[Stored data entries]
- - -

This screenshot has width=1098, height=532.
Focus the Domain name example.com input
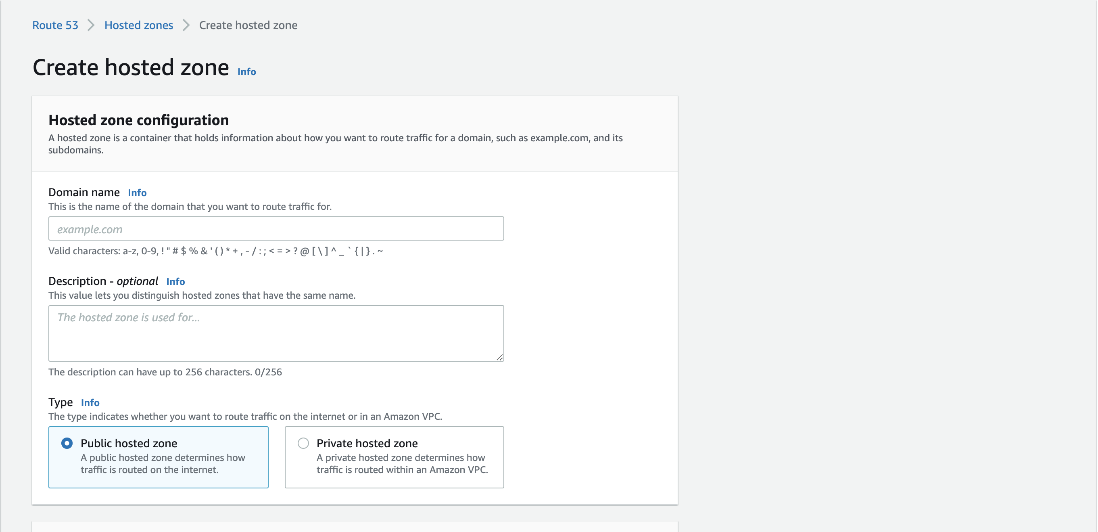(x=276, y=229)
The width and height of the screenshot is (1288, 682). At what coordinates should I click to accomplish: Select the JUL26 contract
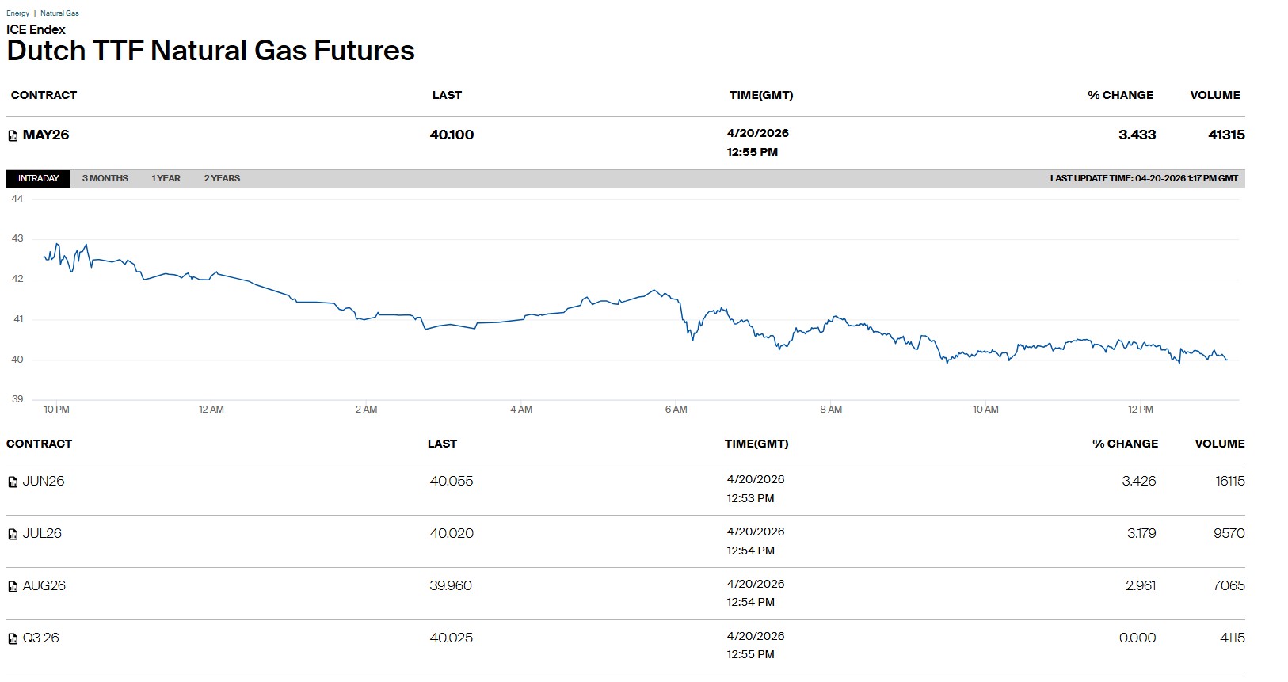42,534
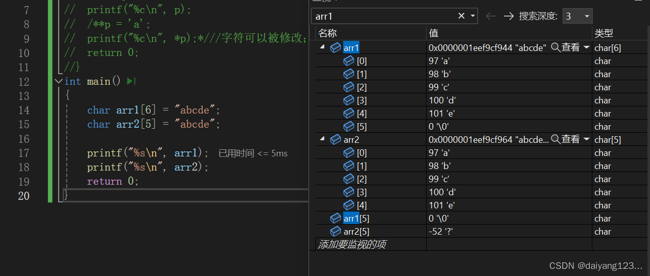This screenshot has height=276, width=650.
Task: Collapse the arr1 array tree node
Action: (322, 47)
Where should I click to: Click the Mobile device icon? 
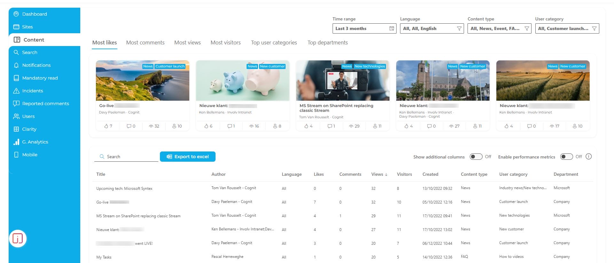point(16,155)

- - -

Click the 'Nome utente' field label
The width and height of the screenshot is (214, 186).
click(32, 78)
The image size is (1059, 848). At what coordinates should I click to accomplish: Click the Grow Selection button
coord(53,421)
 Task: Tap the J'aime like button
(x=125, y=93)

- - -

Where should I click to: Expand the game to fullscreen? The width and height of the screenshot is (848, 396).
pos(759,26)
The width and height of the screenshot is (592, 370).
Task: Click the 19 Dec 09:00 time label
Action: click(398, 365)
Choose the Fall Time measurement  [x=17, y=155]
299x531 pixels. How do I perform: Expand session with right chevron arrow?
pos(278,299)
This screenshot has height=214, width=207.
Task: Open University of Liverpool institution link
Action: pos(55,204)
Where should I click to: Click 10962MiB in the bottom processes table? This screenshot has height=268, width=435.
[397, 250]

- - -

Work to complete | Look above for the line holding "Where should I click to: Expand". Print it and every line after it, exactly, through the line holding "Choose the Fall".

Task output |
Where should I click to: Expand the game to fullscreen? The width and height of the screenshot is (848, 396).
pos(759,26)
The width and height of the screenshot is (592, 370).
Task: Click the 19 Dec 09:00 time label
Action: click(398, 365)
Choose the Fall Time measurement  [x=17, y=155]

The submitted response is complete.